At the end of the 1990's I made a personal push-back against using slides in presentations, as I was tired by poorly designed bullet-points presentations. For around a decade, I gave keynotes with no slides at all. In the last year or so I've started using slides again - primarily inspired by watching my colleague Neal Ford who turns the dreaded slide-deck into a genuine enhancement to his talks (and is collaborating on a book project to pass on his techniques). As I've been working with slides again, I've also been thinking about what makes a set of slides an effective part of a talk. Thee main principle I've tried to follow is to think of them as a visual channel that complements the audio channel which is my spoken words. I find that thinking them of separate channels in this way helps me avoid common problems with presentations - many of which are rooted in the commonplace bullet point slides.

Most presentation mavens will tell you to avoid bullet point slides, but that leaves the question of what should should go there. When I think of a complimentary visual channel, it makes me think of what visual elements will match my words. This means that the visual channel needs to make the same point, but in a different way.

Saying the same thing differently implies getting away from words on the slide - or at least words that take much attention to read. That's one reason why bullet point sentences are out. But I find words can work, providing they are just words not sentences.

The common approach these days for post-bullet-point presentations is to use photographs. I've derided this by saying that stock photos are the bullet points of the 21st century. By this I don't mean that photos are always wrong, but they often seem to be very unconnected with the speaker's words. Such extraneous pictures interfere with the learners ability to make sense of the material [1]. I get the impression of many hours spent crawling the internet for some photo that tenuously goes with the talk. (And please, if you use photos, make sure you credit the photographer.)

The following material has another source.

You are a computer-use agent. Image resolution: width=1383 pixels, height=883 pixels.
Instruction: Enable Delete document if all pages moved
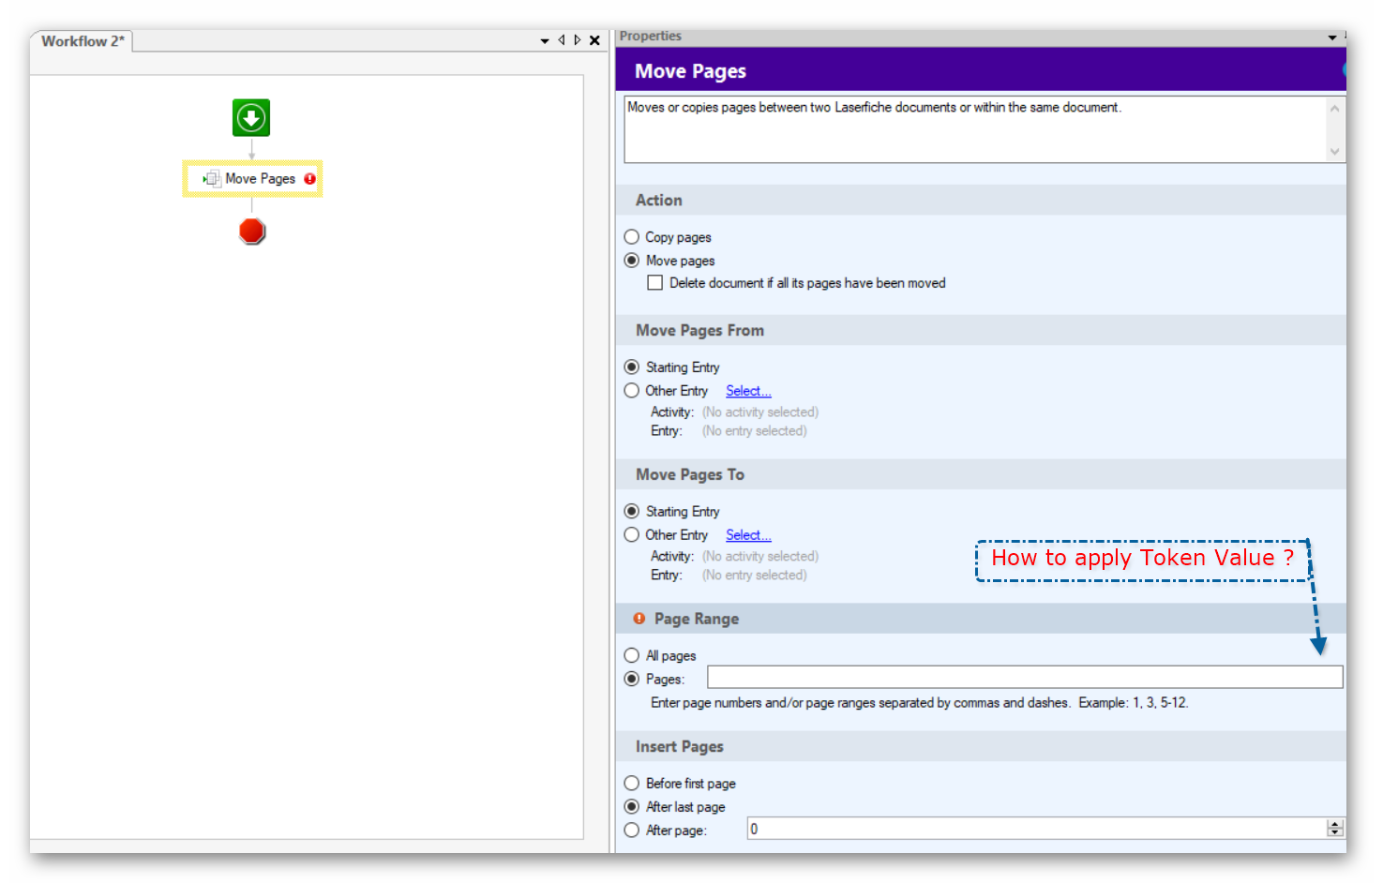(655, 283)
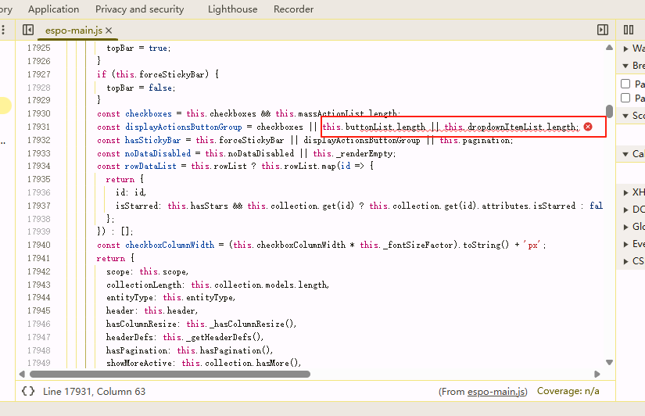Click the pretty print braces icon

pyautogui.click(x=28, y=391)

What I tend to use most is simple diagrams. I try to find some arrangement of simple graphics (and words) that through their visual positioning can help to illustrate, and thus better explain, my words.

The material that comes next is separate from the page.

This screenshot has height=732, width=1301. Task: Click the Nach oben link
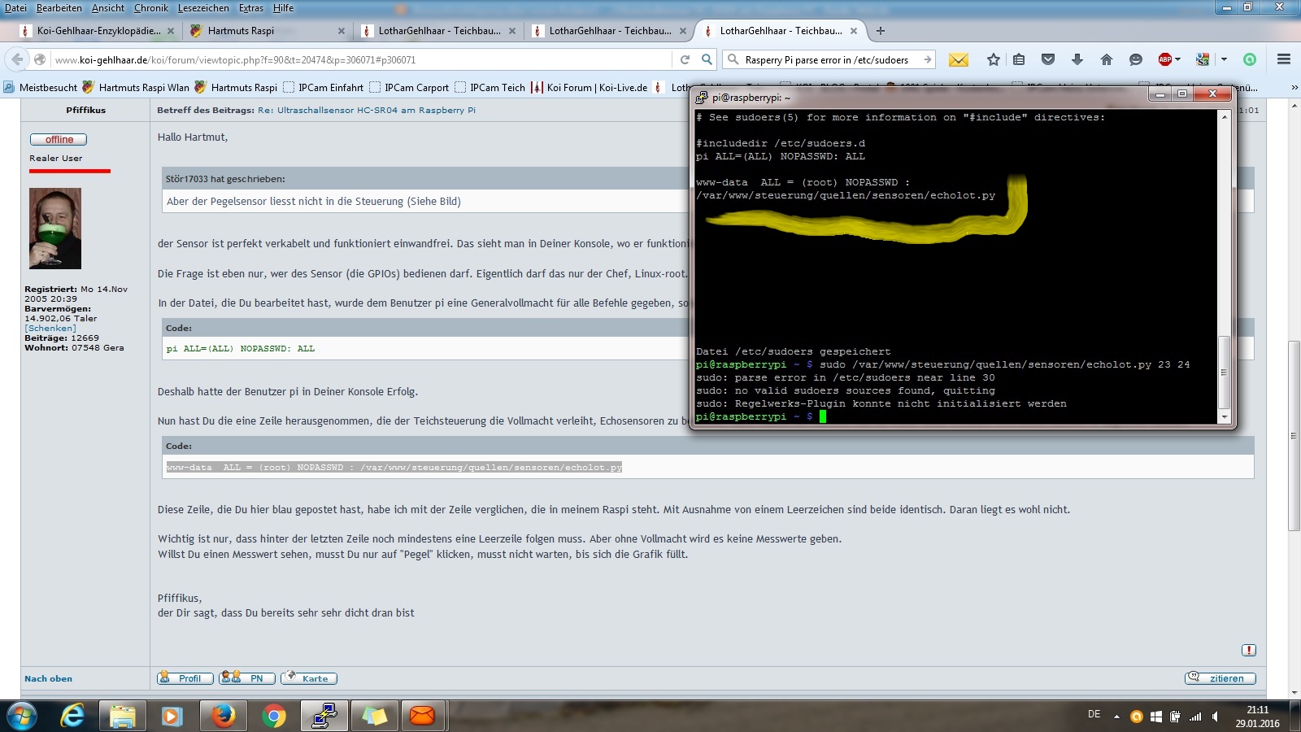(x=48, y=678)
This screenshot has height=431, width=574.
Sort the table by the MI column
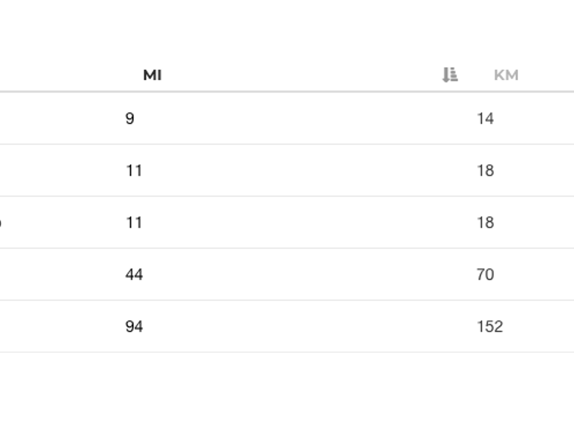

Here's a somewhat random example that I picked from my Essence of Agile talklet.

At this point in the talk I'm describing the plan-driven approach to software that the creators of agile were pushing back against. My actual words that go with slide vary depending on the day I give the talk, but they hit these points:

(In a plan driven world)

  • The software development activity depends on having stable requirements
  • Most of the time, the stability of requirements is questionable
  • The plan-driven community knows that requirements stability is hard so explicitly seeks to stabilize them
  • Stabilization techniques include up-front requirements, change control boards, and sign-offs

In my talking, I don't verbally state the techniques, instead leaving that list for the slide to illustrate. I think a list of examples is best left to the visual channel.

I've shown this slide as a single graphic, but when I give the talk the slide builds up over a sequence of slides and builds, with me timing the builds to match what I'm saying. This is an example of another aspect of my approach to the visual channel - using motion. Of course it's not uncommon for people to use animations on slides, but too often these animations are gratuitous sizzle that are there purely to show off the capabilities of the presentation software. I've no problem in using sizzle, but I try to always match an animation to what I'm saying, so that the animation can be part of that semantically rich visual channel.

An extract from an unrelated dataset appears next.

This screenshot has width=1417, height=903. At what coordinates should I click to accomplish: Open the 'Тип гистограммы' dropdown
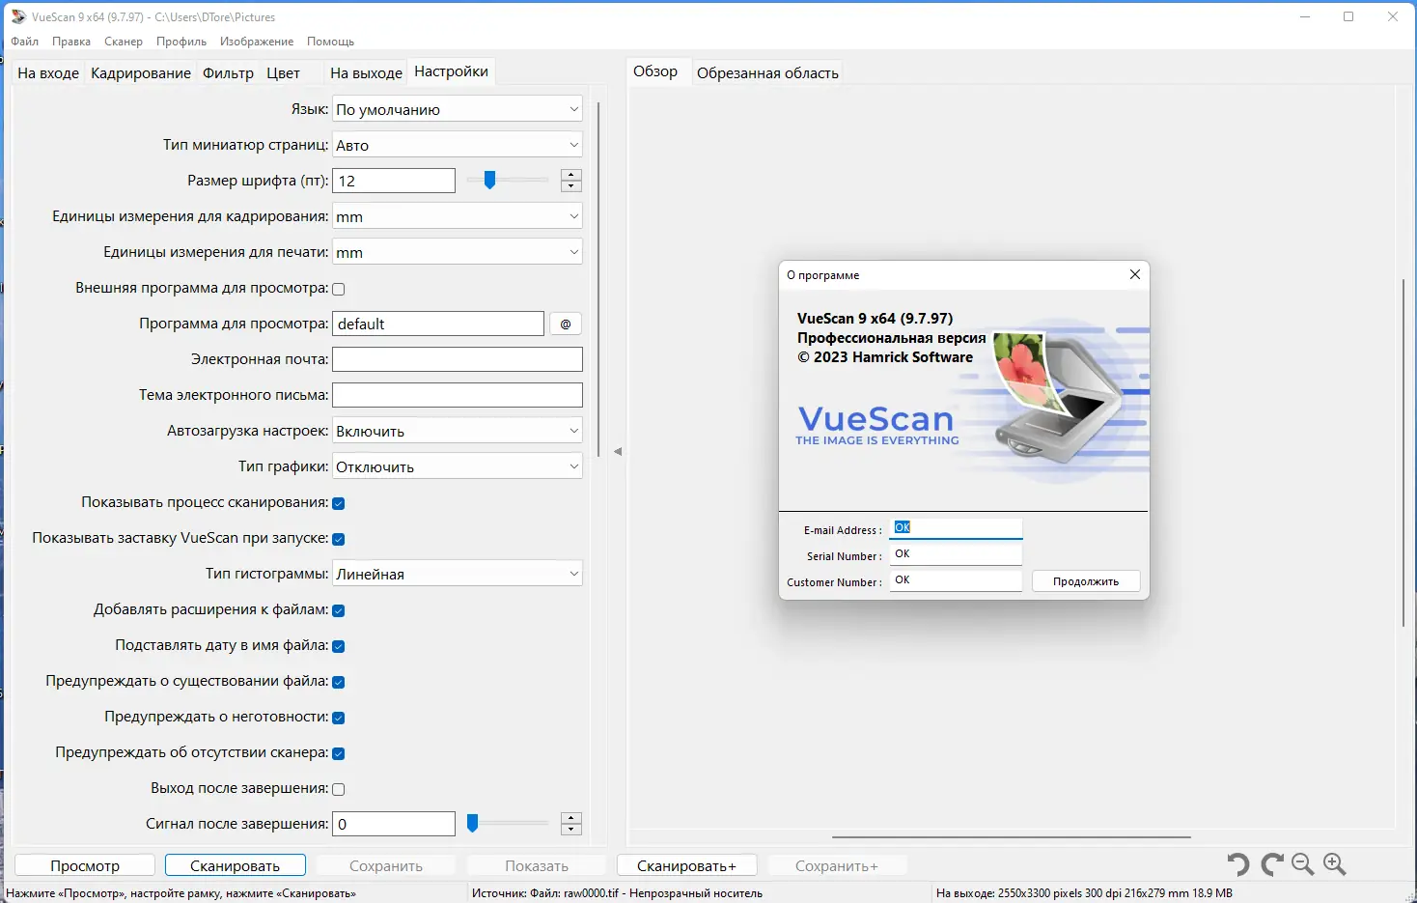pyautogui.click(x=457, y=573)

An example here is what I do with the slide after this one. That slide is very similar to this one, just showing an earlier point in the build sequence (the point of software development depending on requirements stability). Most of the time I just use a simple fade to transition from one slide to another, but in this case I'm starting to discuss the agile approach to dealing with this dependency. As a result I do a fancy 3D cube rotation animation, to illustrate the point that we are changing perspectives into the agile world-view. Whenever I switch between the plan-driven and agile world-views in the talk, I do a 3D cube rotate. That transition is eye-candy, but when used this way I think it's eye-candy that helps communicate the point I'm making.

I think that since we have animation available to us when doing presentations, we should use it to enhance the visual channel, providing I can do this in a way that fulfills the role of the visual channel. That role is to keep the eyes engaged in an activity that supports my words without distracting from them.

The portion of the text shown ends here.